What to work on: Exactly and without additions, transcribe the line that contains "Click the SUBSCRIBE" and every line after it in the data.

####

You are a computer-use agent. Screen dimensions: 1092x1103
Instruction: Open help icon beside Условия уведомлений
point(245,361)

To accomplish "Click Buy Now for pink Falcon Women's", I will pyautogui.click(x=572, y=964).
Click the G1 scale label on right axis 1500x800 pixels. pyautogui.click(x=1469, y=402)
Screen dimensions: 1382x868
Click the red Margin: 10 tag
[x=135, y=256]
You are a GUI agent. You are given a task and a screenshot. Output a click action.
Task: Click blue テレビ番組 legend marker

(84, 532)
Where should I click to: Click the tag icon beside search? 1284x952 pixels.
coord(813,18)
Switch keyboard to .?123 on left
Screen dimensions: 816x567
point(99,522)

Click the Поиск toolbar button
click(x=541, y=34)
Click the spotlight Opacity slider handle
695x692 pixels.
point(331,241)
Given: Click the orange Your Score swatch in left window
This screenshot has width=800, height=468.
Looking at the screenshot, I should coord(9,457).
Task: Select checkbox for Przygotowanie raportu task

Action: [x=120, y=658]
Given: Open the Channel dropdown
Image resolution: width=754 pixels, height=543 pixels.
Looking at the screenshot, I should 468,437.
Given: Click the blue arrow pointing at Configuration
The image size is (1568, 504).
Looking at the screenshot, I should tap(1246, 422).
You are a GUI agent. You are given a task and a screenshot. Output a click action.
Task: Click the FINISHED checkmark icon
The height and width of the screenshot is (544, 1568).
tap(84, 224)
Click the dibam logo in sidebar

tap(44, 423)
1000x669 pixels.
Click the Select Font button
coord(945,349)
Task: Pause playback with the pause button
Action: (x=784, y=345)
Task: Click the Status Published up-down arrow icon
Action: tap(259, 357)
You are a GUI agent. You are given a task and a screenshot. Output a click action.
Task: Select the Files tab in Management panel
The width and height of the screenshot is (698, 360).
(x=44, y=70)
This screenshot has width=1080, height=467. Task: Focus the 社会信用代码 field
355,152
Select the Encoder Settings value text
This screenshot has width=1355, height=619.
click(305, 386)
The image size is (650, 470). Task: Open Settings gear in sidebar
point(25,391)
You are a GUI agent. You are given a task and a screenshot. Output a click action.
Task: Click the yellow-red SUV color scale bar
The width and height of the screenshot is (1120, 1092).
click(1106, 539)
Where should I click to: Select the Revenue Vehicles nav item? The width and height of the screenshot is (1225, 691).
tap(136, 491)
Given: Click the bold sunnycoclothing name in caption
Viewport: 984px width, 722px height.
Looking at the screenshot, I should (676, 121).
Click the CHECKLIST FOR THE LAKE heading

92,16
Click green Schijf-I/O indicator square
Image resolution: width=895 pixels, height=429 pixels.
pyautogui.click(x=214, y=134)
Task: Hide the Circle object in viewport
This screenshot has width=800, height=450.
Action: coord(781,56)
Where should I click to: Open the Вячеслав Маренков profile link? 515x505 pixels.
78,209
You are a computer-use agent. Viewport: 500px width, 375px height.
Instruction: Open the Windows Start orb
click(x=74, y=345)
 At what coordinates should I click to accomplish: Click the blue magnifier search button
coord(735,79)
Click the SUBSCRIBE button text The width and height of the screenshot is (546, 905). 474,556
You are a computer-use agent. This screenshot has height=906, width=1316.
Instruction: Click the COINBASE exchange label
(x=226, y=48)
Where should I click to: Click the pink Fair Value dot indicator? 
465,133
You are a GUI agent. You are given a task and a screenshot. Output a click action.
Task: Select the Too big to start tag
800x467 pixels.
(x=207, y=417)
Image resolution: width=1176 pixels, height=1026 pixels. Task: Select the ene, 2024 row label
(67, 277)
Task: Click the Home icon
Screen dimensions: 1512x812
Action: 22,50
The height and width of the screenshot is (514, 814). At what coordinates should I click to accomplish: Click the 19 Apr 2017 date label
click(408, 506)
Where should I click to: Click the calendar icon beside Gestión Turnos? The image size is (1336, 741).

####

Result of this task:
Click the SUBSCRIBE button text The width and height of the screenshot is (546, 905). 474,556
You are a computer-use agent. This screenshot has height=906, width=1316.
Instruction: Click the COINBASE exchange label
(x=226, y=48)
Where should I click to: Click the pink Fair Value dot indicator? 
465,133
You are a GUI agent. You are given a task and a screenshot. Output a click action.
Task: Select the Too big to start tag
800x467 pixels.
(x=207, y=417)
Image resolution: width=1176 pixels, height=1026 pixels. Task: Select the ene, 2024 row label
(67, 277)
Task: Click the Home icon
Screen dimensions: 1512x812
Action: 22,50
The height and width of the screenshot is (514, 814). At what coordinates should I click to accomplish: Click the 19 Apr 2017 date label
click(408, 506)
Where should I click to: Click the calendar icon beside Gestión Turnos? The image size is (1336, 741).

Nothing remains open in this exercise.